Supplied passage ->
○ ○ ○ ○ ○
There is a natural line to be followed again to Trump’s commutation of Roger Stone, a co-conspirator in the Russian interference in our 2016 election. It is no coincidence Donald J. Trump has made the preservation of Confederate statues a centerpiece of a campaign rooted in division and hate. Trump has no love and likely no real knowledge of Jefferson Davis or Robert E. Lee, but he understands well how to create diversions and distractions in this divide. Incite and watch what happens. Kyle Rittenhouse. Like Confederate President Jeff Davis, Trump has his minions, his SPOX, to carry out propaganda campaigns to escalate the violence.
Michael R. Caputo, a man with no background in health care, was appointed by Trump as the top communications official at the Department of Health and Human Services. Caputo, a man so vile on Twitter he had to delete his account for fear of civil and criminal charges, leaned into Facebook to project his master’s wishes. Again, inciting violence, Caputo accused the Center for Disease Control and Prevention (CDC) scientists “deep in the bowels of the CDC” as “seditious,” working against Trump, these scientists want “people to die so that you can replace the president.” That is “a grievous venial sin, venial sin. And these people are all going to hell.” Caputo’s inflammatory words merely echo those of Trump’s. Both seek to distort but also to distract from the very real failures of the Trump administration, its greatest failure? To prevent over 200,000 American deaths to date in the COVID-19 pandemic.
○ ○ ○ ○ ○
Return the part of the commentary on Trump and Caputo from "There is a natural" up to and including "escalate the violence.", copied word for word.

Items drawn from a dataset ->
○ ○ ○ ○ ○
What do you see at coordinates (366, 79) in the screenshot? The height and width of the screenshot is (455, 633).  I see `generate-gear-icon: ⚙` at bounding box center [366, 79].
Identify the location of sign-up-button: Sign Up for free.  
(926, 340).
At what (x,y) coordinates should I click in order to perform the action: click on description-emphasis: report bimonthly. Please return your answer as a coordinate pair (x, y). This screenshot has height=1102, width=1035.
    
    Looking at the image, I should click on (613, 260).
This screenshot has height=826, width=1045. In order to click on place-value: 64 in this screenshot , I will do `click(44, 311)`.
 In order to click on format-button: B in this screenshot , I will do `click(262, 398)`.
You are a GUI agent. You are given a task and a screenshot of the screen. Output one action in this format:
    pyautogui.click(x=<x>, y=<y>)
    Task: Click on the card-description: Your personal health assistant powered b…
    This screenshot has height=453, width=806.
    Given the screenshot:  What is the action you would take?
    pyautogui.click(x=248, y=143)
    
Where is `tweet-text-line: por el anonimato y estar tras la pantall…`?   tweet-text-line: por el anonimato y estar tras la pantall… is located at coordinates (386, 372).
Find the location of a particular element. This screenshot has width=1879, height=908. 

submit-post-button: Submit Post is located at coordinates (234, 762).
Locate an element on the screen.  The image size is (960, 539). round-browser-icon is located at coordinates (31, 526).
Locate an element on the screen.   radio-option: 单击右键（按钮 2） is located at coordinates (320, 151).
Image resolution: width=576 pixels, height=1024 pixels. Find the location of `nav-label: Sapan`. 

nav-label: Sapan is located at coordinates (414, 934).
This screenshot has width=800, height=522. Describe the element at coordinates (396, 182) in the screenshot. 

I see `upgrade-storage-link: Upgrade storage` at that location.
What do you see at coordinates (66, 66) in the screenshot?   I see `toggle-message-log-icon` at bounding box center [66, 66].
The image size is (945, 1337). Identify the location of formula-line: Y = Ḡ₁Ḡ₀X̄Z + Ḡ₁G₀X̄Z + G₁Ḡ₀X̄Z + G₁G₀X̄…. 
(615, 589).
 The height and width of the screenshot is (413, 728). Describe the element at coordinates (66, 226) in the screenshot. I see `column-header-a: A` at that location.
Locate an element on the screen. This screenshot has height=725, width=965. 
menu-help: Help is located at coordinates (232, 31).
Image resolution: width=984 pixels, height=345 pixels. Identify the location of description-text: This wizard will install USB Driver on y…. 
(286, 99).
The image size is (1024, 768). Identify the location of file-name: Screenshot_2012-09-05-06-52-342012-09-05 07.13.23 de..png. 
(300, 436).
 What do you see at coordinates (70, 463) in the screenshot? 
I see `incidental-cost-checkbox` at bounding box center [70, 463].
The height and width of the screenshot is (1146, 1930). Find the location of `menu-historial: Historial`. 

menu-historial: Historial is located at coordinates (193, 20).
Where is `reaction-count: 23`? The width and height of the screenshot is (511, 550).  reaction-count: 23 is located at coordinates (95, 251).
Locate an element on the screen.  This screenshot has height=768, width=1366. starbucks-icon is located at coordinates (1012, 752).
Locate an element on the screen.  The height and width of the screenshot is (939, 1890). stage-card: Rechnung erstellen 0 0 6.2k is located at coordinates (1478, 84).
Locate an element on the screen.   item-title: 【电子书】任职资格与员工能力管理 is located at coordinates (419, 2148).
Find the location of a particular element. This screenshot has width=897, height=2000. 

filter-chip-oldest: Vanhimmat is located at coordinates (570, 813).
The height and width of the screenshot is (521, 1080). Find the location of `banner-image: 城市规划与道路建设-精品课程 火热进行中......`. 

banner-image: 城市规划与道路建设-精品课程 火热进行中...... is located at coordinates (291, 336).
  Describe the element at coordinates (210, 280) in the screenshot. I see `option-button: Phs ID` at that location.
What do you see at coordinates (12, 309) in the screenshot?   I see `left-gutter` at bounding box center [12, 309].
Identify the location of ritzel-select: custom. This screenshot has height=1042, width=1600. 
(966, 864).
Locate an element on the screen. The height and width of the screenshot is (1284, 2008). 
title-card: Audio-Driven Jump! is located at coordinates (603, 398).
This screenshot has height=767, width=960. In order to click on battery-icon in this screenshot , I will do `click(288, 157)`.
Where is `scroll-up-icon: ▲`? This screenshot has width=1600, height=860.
○ ○ ○ ○ ○
Answer section ->
There is a natural line to be followed again to Trump’s commutation of Roger Stone, a co-conspirator in the Russian interference in our 2016 election. It is no coincidence Donald J. Trump has made the preservation of Confederate statues a centerpiece of a campaign rooted in division and hate. Trump has no love and likely no real knowledge of Jefferson Davis or Robert E. Lee, but he understands well how to create diversions and distractions in this divide. Incite and watch what happens. Kyle Rittenhouse. Like Confederate President Jeff Davis, Trump has his minions, his SPOX, to carry out propaganda campaigns to escalate the violence.